= Bibi van der Velden =

Bibi van der Velden is a Dutch jewellery designer and sculptor who uses unexpected materials and shapes in her creations. She is also the founder and creative director of Auverture, a contemporary jewellery platform.

== Early life ==
Born in New York, Van Der Velden grew up between The Netherlands and the English countryside. She is the daughter of Dutch sculptor Michèle Deiters.

== Education ==
Between 1998 and 2005 she trained in sculpture, first at the Florence Academy of Art (1998), the Gerrit Rietveld Academy in Amsterdam (1999) and finally at the Royal Academy of Art in The Hague (2000-2005).

== Career ==
In 2006 she launched her namesake brand Bibi van der Velden, Wearable Works of Art. Her designs feature materials such as prehistoric mammoth tusk, baroque pearls, and real scarab beetle wings. She works these elements together with sustainable gold, diamonds and precious stones, to create her designs inspired by animals and the natural world.

Shown at luxury exhibitions in London, Paris, Tokyo and Los Angeles and during fashion shows at Amsterdam International Fashion Week, Van Der Velden's jewellery can be found at stores such as Bergdorf Goodman, Dover Street Market, and Net-a-Porter.

In 2020, during the pandemic, Van Der Velden is noted in the New York Times for having enhanced sales of her jewellery through the use of technology and A.R. filters.

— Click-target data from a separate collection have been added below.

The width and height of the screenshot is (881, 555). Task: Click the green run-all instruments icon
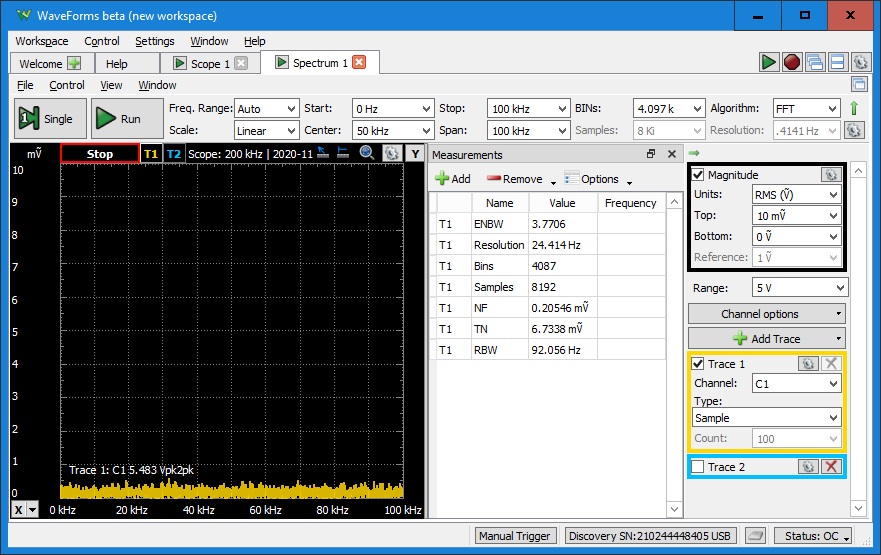coord(768,63)
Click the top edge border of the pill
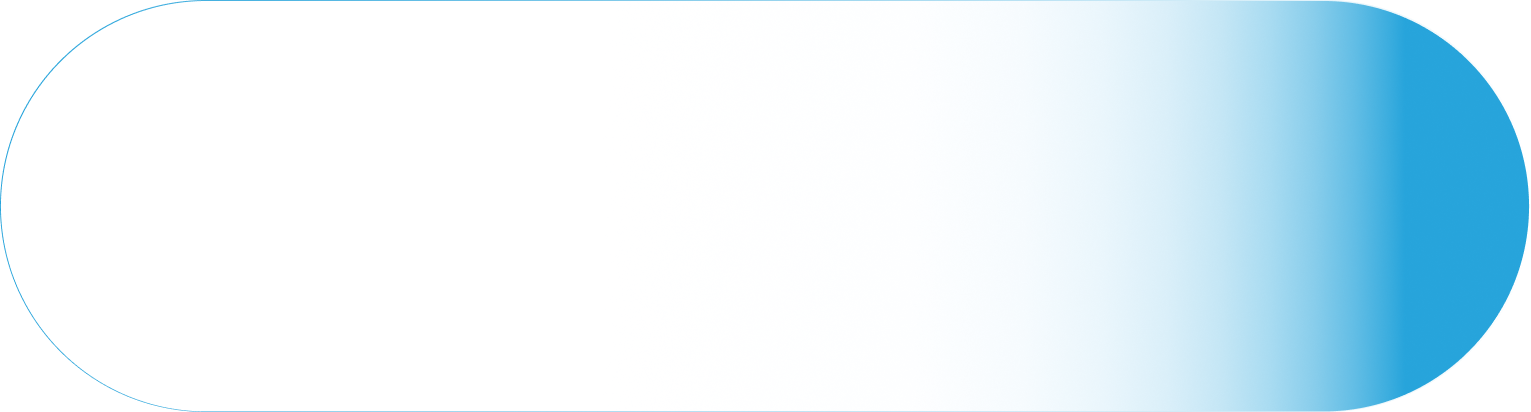The width and height of the screenshot is (1531, 412). [765, 1]
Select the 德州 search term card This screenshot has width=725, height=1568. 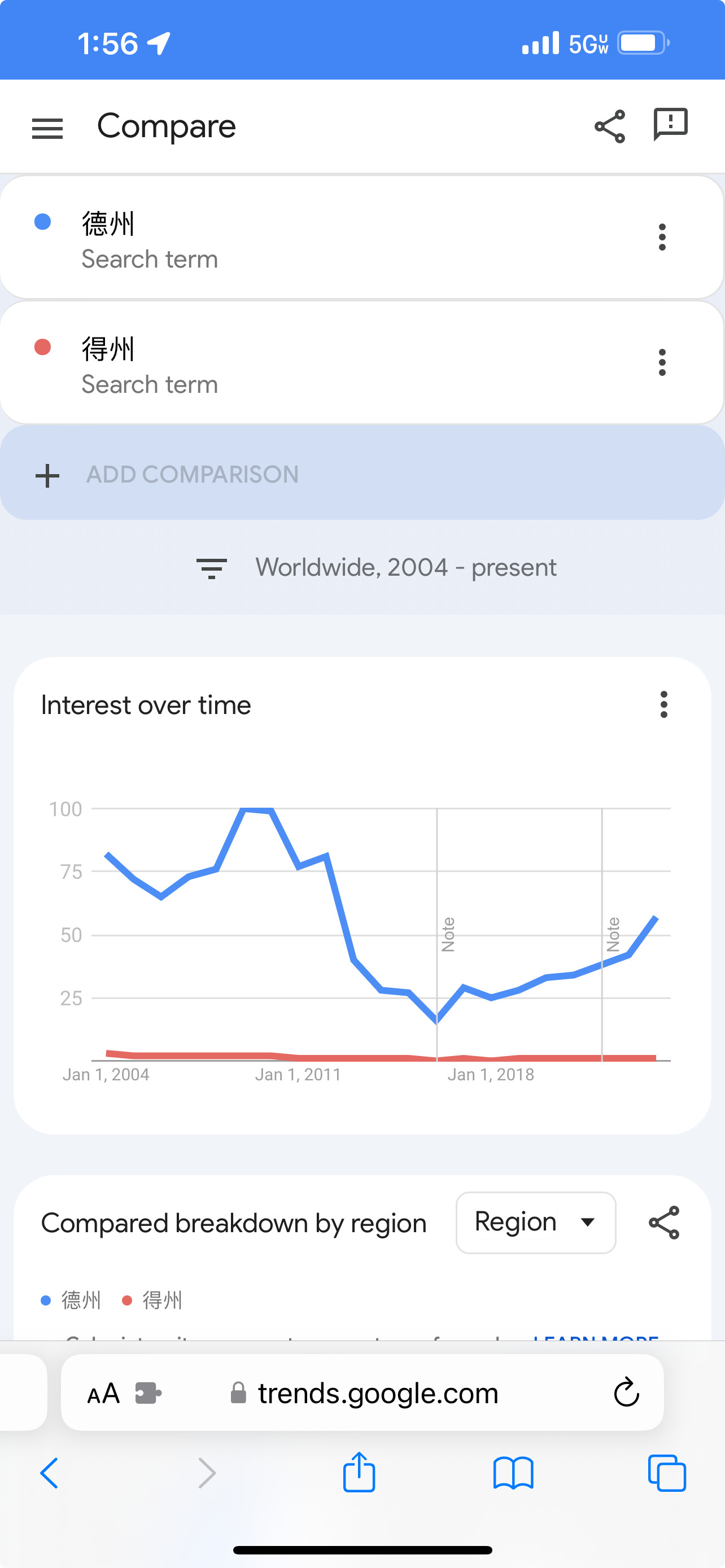click(x=362, y=238)
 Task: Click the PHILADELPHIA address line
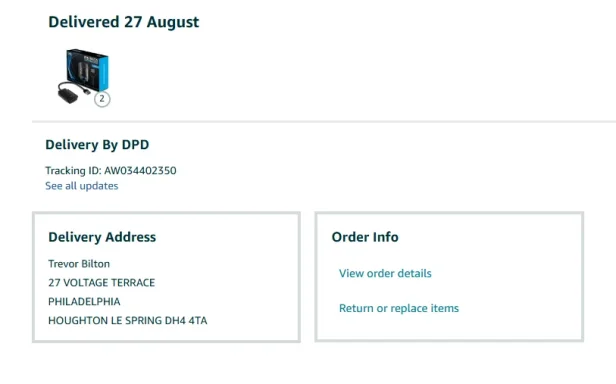pyautogui.click(x=84, y=301)
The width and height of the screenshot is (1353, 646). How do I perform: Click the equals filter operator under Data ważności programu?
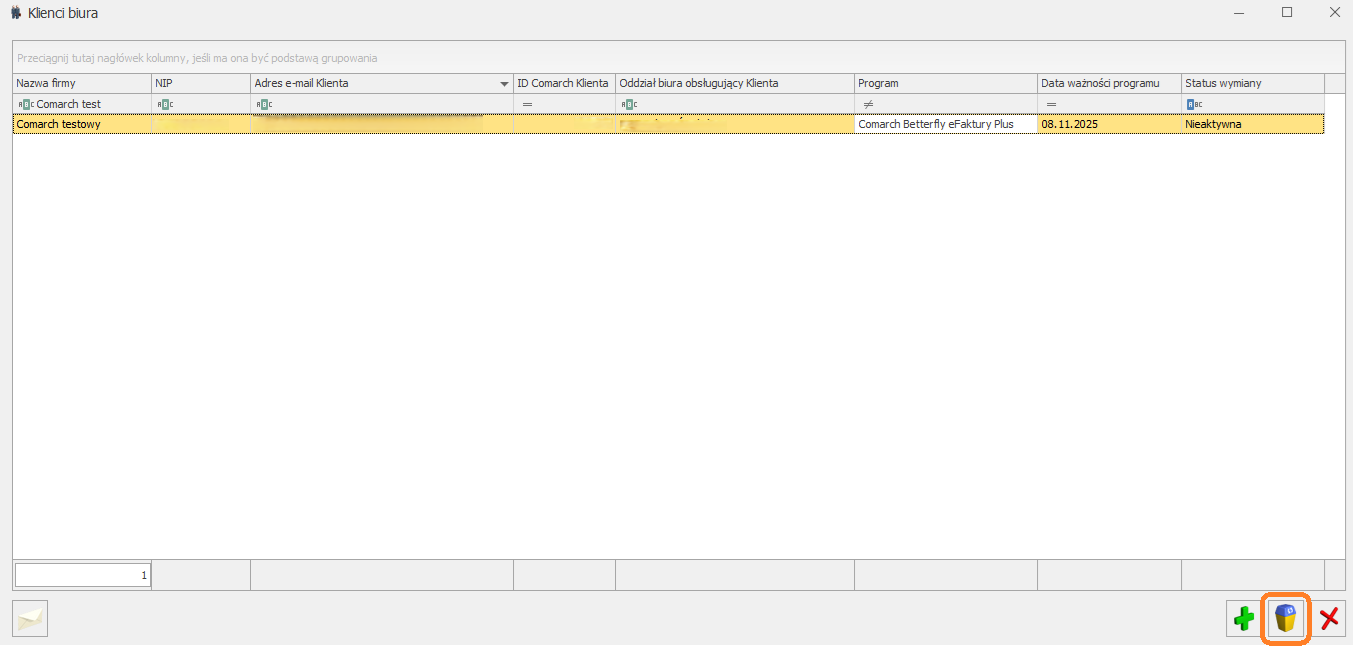click(x=1051, y=104)
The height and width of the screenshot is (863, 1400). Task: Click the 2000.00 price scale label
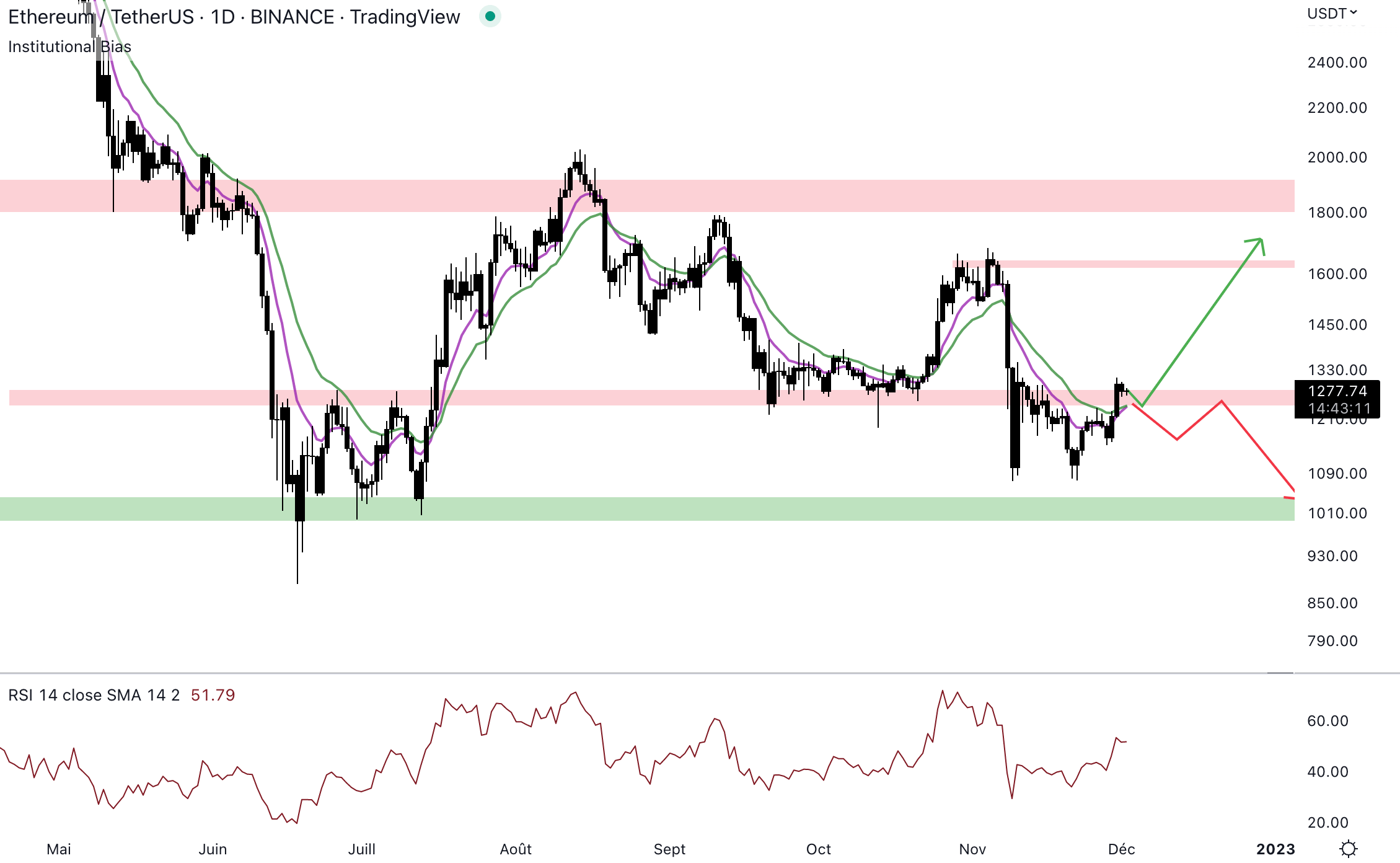click(x=1337, y=157)
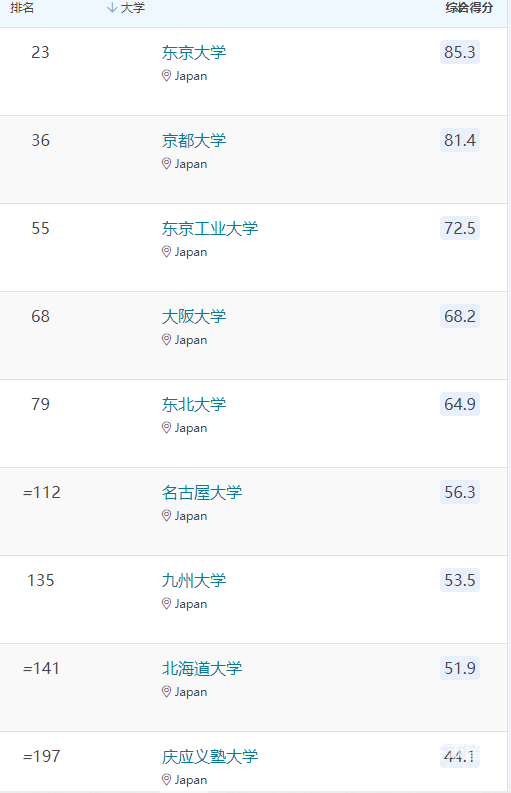This screenshot has width=511, height=793.
Task: Click location pin icon under 九州大学
Action: pos(166,604)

== Collaborations and exhibitions ==
In 2008 Van Der Velden presented the show 'Bedazzling Jewel' at the Museum of Antiquity in Leiden, and later that year also exhibited together with Dutch fashion designer Jan Taminiau. In 2010 she presented, together with mother Michèle Deiters, the exhibition 'Confronting Time'. In 2011 Van Der Velden became ambassador of the Solidaridad project ‘Op Weg naar Goed Goud’, for which she traveled through Colombia to collaborate with mineworkers to mine gold in a sustainable way. In 2019, Van Der Velden was part of the exhibition at the Hermitage Museum in Amsterdam, “Jewels! The Glitter of the Russian Court.” Inspired by the rich history of Russian jewellery and artifacts that were part of the exhibition, she created a unique one-off piece: The Memento Mori Ring.

== Publications ==
Van Der Velden's work has been featured in ‘Coveted: Art and Innovation in High Jewelry’ written by Melanie Grant and published by Phaidon.

== Philanthropy ==
In 2018 Van Der Velden founded Charlie Braveheart Foundation, following her daughter's diagnosis and recovery from Acute Lymphoblastic Leukemia. The foundation's goal is to make treatments for children in hospitals as pain and stress-free as possible, by sponsoring courses on ‘’comfort’’ care for medical and nursing professionals.